There’s a number of different ways to work around this,
- De-registering the instance from the ASG, doing our work, and re-registering. This might depend on what our auto-scaling policy wants though, not all policies will react when an instance goes missing, some will take action.
- Creating a new auto-scaling group, waiting for service-up on those instances, attaching it to the ELB and detaching the old. This has the benefit of working ‘offline’ to get a service up and being able to test and assure that service before switching it in.
Both of the above encourage treating current instances as stable components that should be looked after. There is a simpler way of course, treat those instances as disposable, temporary things that are in no way special, and are completely replaceable with any other instance.
The Minimal Solution
So why not simply, scale out to get new instances, and kill the old. The way this is achieved in bootstrap-cfn is,
- Scale-out, getting the new ubuntu AMI with security updates and salt installing new stuff too
- Once Autoscaling is complete, check that new EC2 instance is ‘good’ by checking the ELB health check after the autoscaling groups healthc check grace period is passed.

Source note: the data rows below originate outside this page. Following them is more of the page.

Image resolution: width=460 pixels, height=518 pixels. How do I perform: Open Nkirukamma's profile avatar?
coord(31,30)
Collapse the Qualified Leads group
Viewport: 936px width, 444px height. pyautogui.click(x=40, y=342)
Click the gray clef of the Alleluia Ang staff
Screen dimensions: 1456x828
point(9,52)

- Terminate old instance to return to desired instance count
The pain points in working with the auto-scaling group are
- ASG sets new instance to Inservice/Healthy when EC2 checks pass, not when service is actually good on that instance.
- So the ASG only calls the ELB healthcheck after the HealthCheckGracePeriod, which is arbitrarilly chosen.

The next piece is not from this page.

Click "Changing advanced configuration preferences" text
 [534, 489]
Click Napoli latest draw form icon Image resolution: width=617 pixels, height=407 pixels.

So we only know we’ve been successful after…
- We start new instance
- The EC2 healthcheck passed
- The HealthCheckGracePeriod has expired
- The ELB healthcheck passed
- Now the service is actually up!
The ASG Lifecycle
Below is an example flow of the cycling process,
Step 1 - Creating the new instance
- Scale out the ASG by one
- New instance goes from pending -> in service and healthy
- ASG has new instance as in-service and healthy
- EC2 Healthcheck has been passed
- ELB has instance out-of-service as no health check passed
Step 2 - First attempt to get an serviceable instance up fails
- Waiting for grace period before checking ELB health check
- ASG checks ELB health check for the first time
- Health check fails, EC2 instance is terminated
Step 3 - Trying again to get a new instance up
- Create new instance as before
- New instance has not passed health check yet
- New instance in healthy and on-service in ASG
Step 4 - Success! a new instance is up and the service on it is good
- This time, ELB health check has passed
- There are 2 healthy instances in the ELB
Step 5 - Out with the old
The new instance was created successfully
The old instance has been terminated
We now have a job that can safely cycle instances on a live production system with zero downtime of that service. But the main benefit is implicit in our treatment of our instances, individual instances are no longer valued, only the service matters. Introducing this approach helps to solve the updating problem, but by working with the auto-scaling group as our arbiter of instance persistence, and not against it by wresting control away and focusing our work on individual instances, we ensure that we are designing for the ephemeral nature of the cloud.